Navigating The Current Backlash Against ESG*
By Tanya Meck
Forbes Council Member and Head of Comms & Public Affairs at Global Strategy Group (SEC Newgate US)
*Originally published in Forbes
Operating at the high-stakes intersection of business, media, and politics. Head of Comms & Public Affairs at Global Strategy Group.
Not long ago, corporations that wanted to make a positive social impact were almost universally applauded. Corporate social responsibility (CSR) and environmental, social and governance (ESG) initiatives proliferated. When criticism came, it focused on how companies were not doing enough or were just paying lip service, or that their efforts amounted to nothing more than greenwashing. These criticisms are generally rooted in wanting to speed the pace of change and rein in what some see as corporate greed.
In today’s polarized environment, a different dynamic has emerged. Some critics say companies have no business “doing good” at all and accuse them of practicing what they call “woke capitalism.” Some have even acted against financial firms they see as overly ESG-conscious by threatening or actually disinvesting pension funds. BlackRock became a high-profile target of these actions because CEO Larry Fink has called climate change a key factor in investment decisions and espoused the view that corporations must look beyond profits and embrace a broader social purpose. There have even been calls for investigations and threats of potential regulation of various companies’ ESG practices.
In our company’s 10th annual Business & Politics Study, titled The Shifting Politics of Doing Good in America, we dove into this phenomenon to understand what Americans reallythink about the debate. In this article, I’d like to share some of those findings as well as some tips on how businesses can best navigate this climate.
What we learned is that a broad swath of Americans (79%) believe corporations should act to address important societal issues. That percentage has remained largely consistent over the last five years. Some of the anti-ESG rhetoric is landing, however. For example, after publicly disagreeing with Florida Governor Ron DeSantis over the “Don’t Say Gay” bill limiting discussion of sexual orientation and gender identity in public school classrooms (Florida House Bill 1557), Disney’s reputation declined among Republican respondents, though not precipitously, from 75% approval to 66%.
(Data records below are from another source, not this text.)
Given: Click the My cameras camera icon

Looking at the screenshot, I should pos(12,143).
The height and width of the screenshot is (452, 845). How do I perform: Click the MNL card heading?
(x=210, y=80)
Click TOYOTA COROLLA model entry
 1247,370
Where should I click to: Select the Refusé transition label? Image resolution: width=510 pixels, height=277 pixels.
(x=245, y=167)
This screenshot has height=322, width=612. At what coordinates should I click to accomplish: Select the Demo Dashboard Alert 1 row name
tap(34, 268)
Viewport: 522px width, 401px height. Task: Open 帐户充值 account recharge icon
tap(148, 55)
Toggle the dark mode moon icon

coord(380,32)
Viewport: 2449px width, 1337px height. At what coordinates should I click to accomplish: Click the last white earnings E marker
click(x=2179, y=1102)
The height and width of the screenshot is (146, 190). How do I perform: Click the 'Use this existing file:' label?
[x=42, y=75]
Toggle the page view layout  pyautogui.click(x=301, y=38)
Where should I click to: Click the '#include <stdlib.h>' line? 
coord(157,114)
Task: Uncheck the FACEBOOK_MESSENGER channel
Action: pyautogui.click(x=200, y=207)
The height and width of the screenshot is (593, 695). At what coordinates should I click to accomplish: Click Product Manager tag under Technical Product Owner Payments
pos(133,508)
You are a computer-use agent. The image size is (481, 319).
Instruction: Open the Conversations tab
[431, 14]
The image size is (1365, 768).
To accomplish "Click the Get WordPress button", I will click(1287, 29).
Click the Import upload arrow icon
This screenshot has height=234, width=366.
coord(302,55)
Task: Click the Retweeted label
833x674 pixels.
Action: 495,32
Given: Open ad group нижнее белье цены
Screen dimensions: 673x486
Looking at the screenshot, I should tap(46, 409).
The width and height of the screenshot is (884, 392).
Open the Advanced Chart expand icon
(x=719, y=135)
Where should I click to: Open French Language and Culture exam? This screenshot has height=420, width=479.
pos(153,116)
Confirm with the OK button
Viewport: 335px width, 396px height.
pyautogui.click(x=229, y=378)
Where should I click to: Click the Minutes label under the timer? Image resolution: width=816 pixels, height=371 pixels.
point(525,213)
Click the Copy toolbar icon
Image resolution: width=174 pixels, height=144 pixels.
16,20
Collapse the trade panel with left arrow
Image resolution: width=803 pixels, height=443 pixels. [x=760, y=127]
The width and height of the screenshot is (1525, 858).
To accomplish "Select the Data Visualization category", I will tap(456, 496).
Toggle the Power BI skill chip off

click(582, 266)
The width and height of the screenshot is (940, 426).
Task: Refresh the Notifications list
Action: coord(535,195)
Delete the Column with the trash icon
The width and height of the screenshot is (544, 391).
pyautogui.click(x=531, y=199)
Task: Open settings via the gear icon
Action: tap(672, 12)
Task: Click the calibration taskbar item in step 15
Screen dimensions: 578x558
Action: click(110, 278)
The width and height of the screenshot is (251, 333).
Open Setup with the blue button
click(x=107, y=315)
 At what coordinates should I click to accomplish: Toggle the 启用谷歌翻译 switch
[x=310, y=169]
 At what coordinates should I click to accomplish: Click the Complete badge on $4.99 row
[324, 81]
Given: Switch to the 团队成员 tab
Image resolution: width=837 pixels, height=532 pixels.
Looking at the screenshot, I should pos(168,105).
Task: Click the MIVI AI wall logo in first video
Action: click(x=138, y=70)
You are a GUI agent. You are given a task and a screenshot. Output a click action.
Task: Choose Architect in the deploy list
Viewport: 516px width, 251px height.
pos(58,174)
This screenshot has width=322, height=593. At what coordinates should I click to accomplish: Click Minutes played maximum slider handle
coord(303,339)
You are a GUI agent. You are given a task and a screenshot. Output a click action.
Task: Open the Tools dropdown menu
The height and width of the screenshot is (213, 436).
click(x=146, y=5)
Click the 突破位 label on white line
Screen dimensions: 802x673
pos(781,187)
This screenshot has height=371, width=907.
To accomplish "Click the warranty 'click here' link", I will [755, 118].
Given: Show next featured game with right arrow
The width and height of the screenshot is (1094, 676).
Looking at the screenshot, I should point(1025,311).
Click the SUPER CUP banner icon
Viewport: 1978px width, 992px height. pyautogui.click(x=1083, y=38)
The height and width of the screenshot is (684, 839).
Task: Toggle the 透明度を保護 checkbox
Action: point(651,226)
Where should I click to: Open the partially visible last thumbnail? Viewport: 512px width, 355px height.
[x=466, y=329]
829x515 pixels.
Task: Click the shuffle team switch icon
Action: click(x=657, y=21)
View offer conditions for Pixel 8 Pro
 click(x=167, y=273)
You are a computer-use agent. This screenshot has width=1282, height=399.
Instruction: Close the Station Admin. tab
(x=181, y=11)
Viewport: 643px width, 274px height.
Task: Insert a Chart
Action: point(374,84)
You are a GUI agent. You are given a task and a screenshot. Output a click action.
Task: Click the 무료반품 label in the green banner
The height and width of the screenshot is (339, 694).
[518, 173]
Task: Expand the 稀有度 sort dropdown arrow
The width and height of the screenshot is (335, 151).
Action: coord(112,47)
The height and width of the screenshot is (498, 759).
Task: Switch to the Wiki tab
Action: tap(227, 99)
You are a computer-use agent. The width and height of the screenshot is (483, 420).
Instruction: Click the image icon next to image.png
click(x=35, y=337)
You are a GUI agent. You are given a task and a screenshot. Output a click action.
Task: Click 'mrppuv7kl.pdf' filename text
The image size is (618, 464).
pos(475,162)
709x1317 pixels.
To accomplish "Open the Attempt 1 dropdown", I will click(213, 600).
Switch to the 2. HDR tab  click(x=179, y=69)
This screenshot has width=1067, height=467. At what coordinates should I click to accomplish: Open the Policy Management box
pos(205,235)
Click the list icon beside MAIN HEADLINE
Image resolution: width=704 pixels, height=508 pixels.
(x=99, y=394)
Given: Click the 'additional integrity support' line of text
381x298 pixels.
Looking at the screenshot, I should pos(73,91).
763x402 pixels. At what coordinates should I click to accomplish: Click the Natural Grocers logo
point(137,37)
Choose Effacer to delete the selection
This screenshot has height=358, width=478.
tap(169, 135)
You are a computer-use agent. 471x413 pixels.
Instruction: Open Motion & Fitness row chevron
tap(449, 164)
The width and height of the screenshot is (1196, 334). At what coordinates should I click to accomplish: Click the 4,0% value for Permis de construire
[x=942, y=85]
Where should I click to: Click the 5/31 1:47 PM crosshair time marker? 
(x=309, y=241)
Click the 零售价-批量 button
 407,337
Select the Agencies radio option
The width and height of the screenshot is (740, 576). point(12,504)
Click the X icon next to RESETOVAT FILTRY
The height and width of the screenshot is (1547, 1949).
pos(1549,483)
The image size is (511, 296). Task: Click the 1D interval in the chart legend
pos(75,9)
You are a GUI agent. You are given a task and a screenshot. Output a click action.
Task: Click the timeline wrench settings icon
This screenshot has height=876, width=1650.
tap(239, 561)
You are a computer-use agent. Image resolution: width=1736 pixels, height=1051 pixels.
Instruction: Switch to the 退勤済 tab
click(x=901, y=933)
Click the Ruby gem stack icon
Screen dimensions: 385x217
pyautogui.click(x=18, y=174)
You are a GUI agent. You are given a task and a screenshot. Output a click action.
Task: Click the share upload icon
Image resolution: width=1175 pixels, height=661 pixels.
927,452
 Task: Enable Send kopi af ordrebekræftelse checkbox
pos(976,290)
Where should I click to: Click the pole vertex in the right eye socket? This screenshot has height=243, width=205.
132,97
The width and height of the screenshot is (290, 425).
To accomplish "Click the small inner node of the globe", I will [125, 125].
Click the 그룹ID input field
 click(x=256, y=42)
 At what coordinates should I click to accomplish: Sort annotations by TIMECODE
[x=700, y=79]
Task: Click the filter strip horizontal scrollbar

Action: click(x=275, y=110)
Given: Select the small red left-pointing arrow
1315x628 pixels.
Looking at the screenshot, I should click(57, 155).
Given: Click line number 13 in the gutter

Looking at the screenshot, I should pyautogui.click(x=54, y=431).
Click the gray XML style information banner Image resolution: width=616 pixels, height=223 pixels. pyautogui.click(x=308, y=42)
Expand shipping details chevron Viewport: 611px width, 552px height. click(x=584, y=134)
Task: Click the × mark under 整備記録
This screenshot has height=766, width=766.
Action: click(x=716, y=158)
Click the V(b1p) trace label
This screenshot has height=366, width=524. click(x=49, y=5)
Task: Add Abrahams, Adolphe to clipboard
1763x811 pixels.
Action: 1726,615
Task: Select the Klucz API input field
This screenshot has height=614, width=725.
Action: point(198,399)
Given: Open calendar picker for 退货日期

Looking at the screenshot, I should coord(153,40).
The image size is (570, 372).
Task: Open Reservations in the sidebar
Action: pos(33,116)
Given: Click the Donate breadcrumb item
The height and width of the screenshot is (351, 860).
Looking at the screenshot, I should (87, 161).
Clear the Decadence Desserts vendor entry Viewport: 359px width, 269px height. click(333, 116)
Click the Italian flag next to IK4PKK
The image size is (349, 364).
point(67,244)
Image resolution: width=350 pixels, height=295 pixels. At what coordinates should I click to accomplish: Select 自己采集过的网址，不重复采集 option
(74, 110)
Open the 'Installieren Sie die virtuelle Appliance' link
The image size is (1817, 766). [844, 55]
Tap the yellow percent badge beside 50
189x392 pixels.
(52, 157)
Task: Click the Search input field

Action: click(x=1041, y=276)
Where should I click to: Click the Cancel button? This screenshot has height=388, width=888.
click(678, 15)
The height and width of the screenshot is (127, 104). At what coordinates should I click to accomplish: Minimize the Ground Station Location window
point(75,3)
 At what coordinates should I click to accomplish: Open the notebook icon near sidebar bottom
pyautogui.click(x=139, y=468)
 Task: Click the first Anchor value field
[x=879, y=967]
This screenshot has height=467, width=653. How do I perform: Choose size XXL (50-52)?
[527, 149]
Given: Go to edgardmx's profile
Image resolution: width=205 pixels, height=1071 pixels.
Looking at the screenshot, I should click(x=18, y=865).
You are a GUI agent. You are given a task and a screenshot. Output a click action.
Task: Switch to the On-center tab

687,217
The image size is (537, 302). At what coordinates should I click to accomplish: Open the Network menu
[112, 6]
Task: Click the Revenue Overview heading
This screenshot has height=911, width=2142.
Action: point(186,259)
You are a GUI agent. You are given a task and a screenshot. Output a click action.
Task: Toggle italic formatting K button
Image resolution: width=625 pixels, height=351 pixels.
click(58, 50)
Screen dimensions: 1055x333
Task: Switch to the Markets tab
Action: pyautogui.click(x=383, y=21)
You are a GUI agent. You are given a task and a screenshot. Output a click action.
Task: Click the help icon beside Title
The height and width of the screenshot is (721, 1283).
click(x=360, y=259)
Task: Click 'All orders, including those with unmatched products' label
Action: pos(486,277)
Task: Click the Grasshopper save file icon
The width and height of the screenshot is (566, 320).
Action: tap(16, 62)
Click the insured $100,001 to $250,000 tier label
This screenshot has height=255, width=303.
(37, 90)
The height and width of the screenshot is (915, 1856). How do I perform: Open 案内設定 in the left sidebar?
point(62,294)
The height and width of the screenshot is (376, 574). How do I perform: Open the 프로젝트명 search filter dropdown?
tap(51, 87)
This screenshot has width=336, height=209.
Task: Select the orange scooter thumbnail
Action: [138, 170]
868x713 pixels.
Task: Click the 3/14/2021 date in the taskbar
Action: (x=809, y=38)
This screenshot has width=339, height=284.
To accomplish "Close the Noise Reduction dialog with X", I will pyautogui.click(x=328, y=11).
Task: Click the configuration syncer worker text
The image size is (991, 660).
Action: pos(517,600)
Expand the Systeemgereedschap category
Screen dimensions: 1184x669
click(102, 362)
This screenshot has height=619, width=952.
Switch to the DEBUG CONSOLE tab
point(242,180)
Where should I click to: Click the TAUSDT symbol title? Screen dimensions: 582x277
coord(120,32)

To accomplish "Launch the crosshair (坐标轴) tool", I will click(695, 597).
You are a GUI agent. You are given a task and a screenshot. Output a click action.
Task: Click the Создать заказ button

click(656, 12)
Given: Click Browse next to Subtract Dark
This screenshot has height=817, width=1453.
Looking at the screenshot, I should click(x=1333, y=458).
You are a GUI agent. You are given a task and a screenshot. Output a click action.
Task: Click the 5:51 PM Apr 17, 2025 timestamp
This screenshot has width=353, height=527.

However, there is little evidence that consumers are significantly changing their purchasing behavior as a result of the backlash against ESG. An overwhelming number of Americans (78%) say they prefer to buy products that are both environmentally and ethically sustainable, according to a recent joint McKinsey & NielsenIQ study. The study also found that companies that market their products as ESG-friendly saw 28% growth in sales compared with 20% growth for companies that made no such claims.
Still, it pays to be cognizant of the very real risks for companies that might find themselves in the crosshairs of critics and politicians who can investigate and regulate them. The good news is that there are concrete steps that companies can take to mitigate that risk. For example, forgoing the poorly understood term “ESG” and opting instead to talk about “issues important to customers, employees and communities” when speaking to a lay audience can avoid polarizing reactions and keep the focus on the substance of the communication
Companies should plan ahead, understand the issues that are important to their stakeholders, and set up decision-making trees that help them decide when and how to talk about political and social issues. They should communicate these values consistently, not just in times of crisis.
Perhaps most importantly, we found that only a very small percentage of Americans actually want Congress to investigate or penalize companies for their ESG practices and expenditures. The vast majority do not believe this should be a priority for their elected representatives. By and large, Americans prefer their elected representatives to focus on more pressing economic issues like stemming inflation and making sure wages keep pace with the cost of living. ESG detractors may want to take heed of public sentiment. The backlash to the backlash may be coming.